EXTRACTED MATERIAL:
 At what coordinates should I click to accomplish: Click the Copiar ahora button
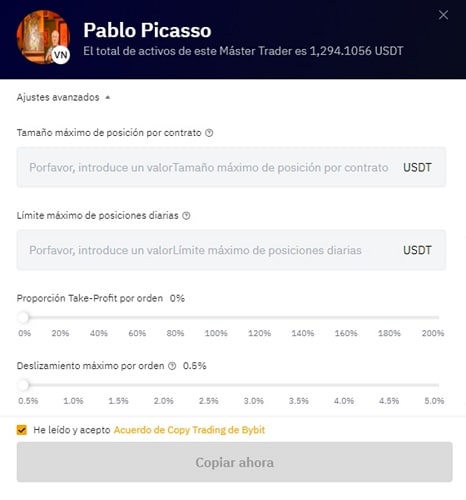point(235,462)
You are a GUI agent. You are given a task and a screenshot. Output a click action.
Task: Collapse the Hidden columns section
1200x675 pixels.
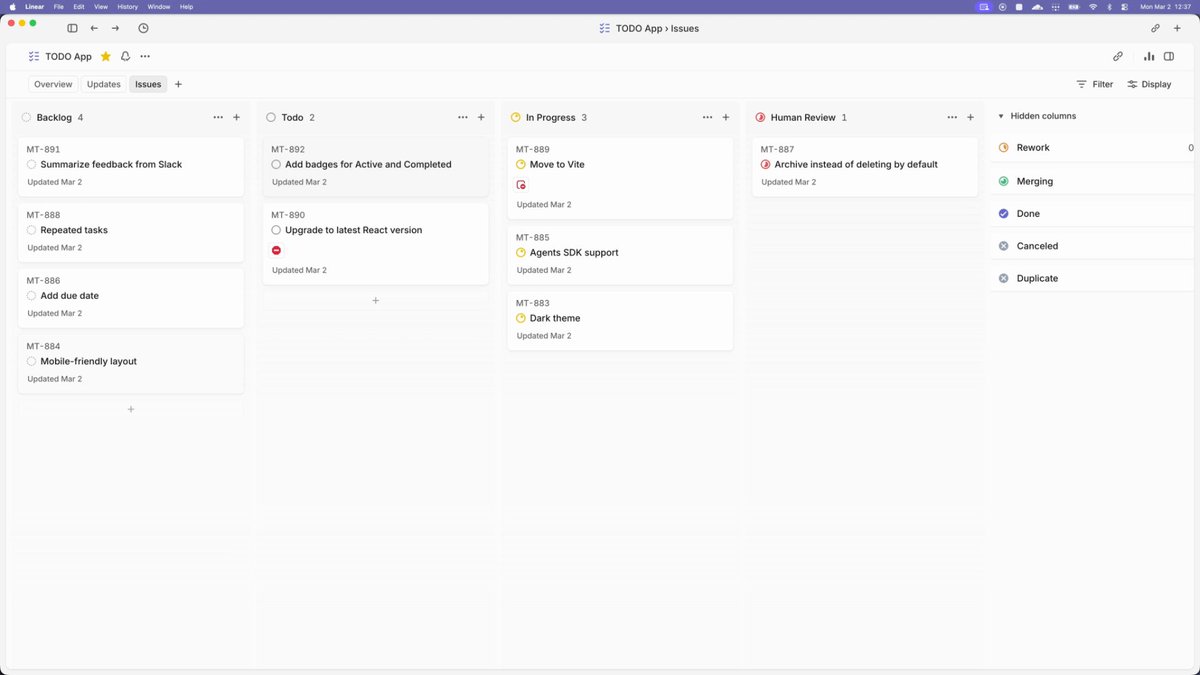click(x=1001, y=116)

WHAT TO DO: Please transcribe every record above exactly as written, leaving out the pictures.

EXERCISE OUTPUT:
 At what coordinates should I click to accomplish: Click the Copiar ahora button
point(235,462)
You are a GUI agent. You are given a task and a screenshot. Output a click action.
Task: Collapse the Hidden columns section
1200x675 pixels.
click(x=1001, y=116)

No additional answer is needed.